Sánchez Vázquez, por tanto, no sólo considera la filosofía que hubo hasta ahora como rechazable porque no aclaraba su relación con la praxis material humana, sino sobre todo porque apoyaba ideológicamente (en el sentido de “formas […] dentro de las cuales los hombres cobran conciencia de este conflicto y lo dirimen »[63]) el perdurar de las relaciones existentes, a saber, de la explotación del hombre por el hombre.

Califica como la “expresión más acabada” de tal filosofía apologética a la de Hegel, para quien no tiene ninguna buena palabra en este parágrafo.[64] Concibe aquí a Hegel como un pensador para el cual el “mundo es como debe ser”, posición que afirma la identidad del pensamiento con el ser. Por esta razón no hay lugar en su filosofía para la realidad como objeto del cambio, de la transformación humana.[65]

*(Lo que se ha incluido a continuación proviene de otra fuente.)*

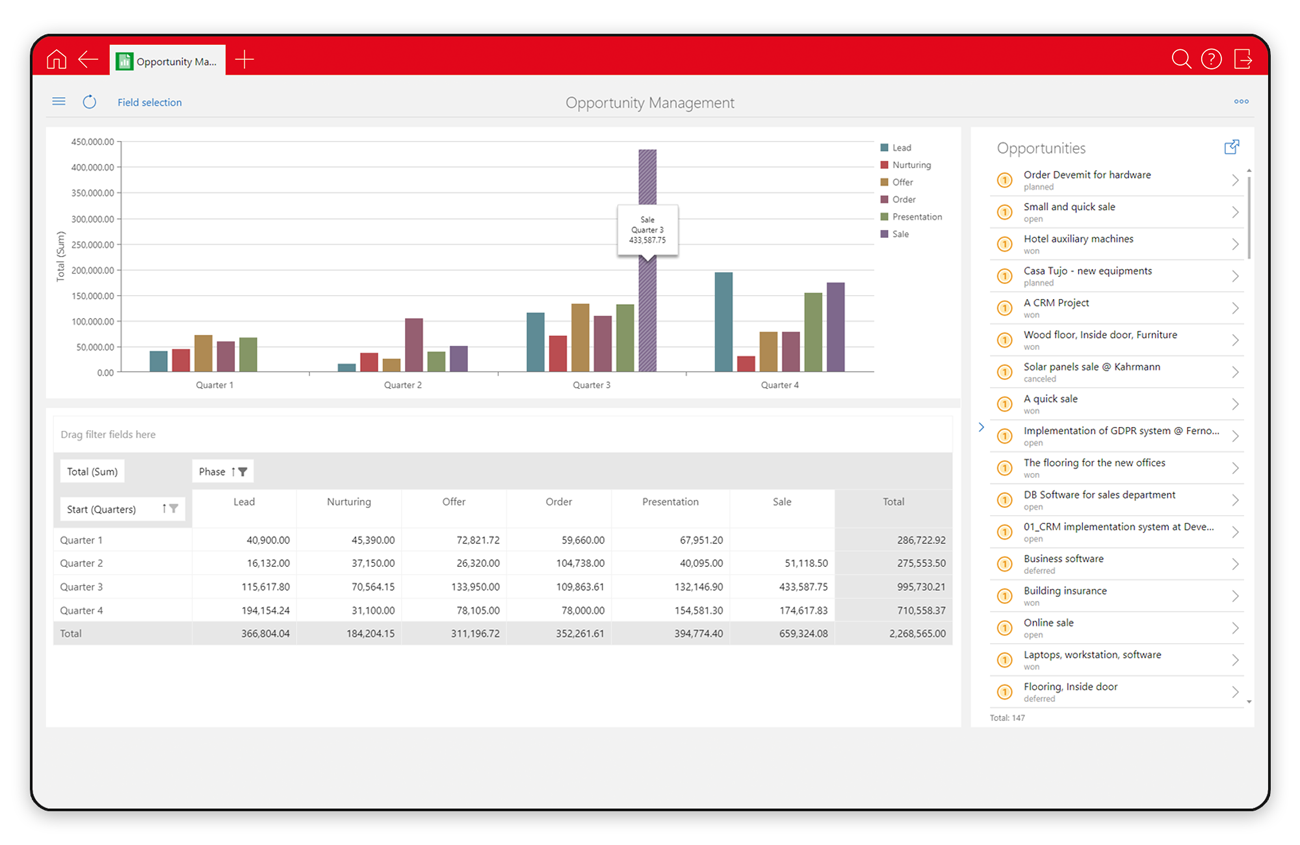Click the back arrow in header

coord(88,60)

Acaso se refiere Sánchez Vázquez a formulaciones como la siguiente: “El Estado es la realidad [Wirklichkeit] de la idea moral “,[66] que ese filósofo redactó a propósito del Estado burgués.

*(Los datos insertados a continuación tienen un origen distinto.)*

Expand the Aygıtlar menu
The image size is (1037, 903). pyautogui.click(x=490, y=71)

Obviamente nuestro autor tiene una actitud muy divida para con Hegel: por un lado es evidente la influencia hegeliana, cuando en distintos lugares de la Filosofía de la praxis recurre a una visión teleológica de la historia, hablando del “sentido” de la historia[67] (o de “formas [filosóficas, S. G.] más desarrolladas “[68] ) aún cuando no se menciona ahí el nombre de Hegel. Por otro lado critica en un texto posterior a la hegeliana concepción teleológica[69] de la historia y en el parágrafo recién citado critica de manera más frontal al gran dialéctico que se usa por ejemplo entre marxistas hegelianos. Marcuse por ejemplo, subraya que hay que entender el concepto de realidad [Wirklichkeit] de Hegel de distinta manera de como hace nuestro autor aquí. En Razón y revolución[70] distingue rigurosamente el concepto hegeliano de realidad [Wirklichkeit] de la Filosofía del derecho del de realidad [Tatsächlichkeit]. (Este problema se complica aquí porque en español no se pueden distinguir estos dos términos alemanes y ambos se traducen como “realidad”. Por esta razón mencionamos entre paréntesis después del término “realidad” el respectivo termino alemán.) Cuando Hegel habla de la realidad [ Wirklichkeit] del Estado burgués no se refiere a su ser real (de hecho) sino a sus principios fundados en la idea, los cuales hay que desarrollar en la realidad [Tatsächlichkei] (en el sentido de apariencia momentánea) y los cuales principalmente pueden ser desarrollados.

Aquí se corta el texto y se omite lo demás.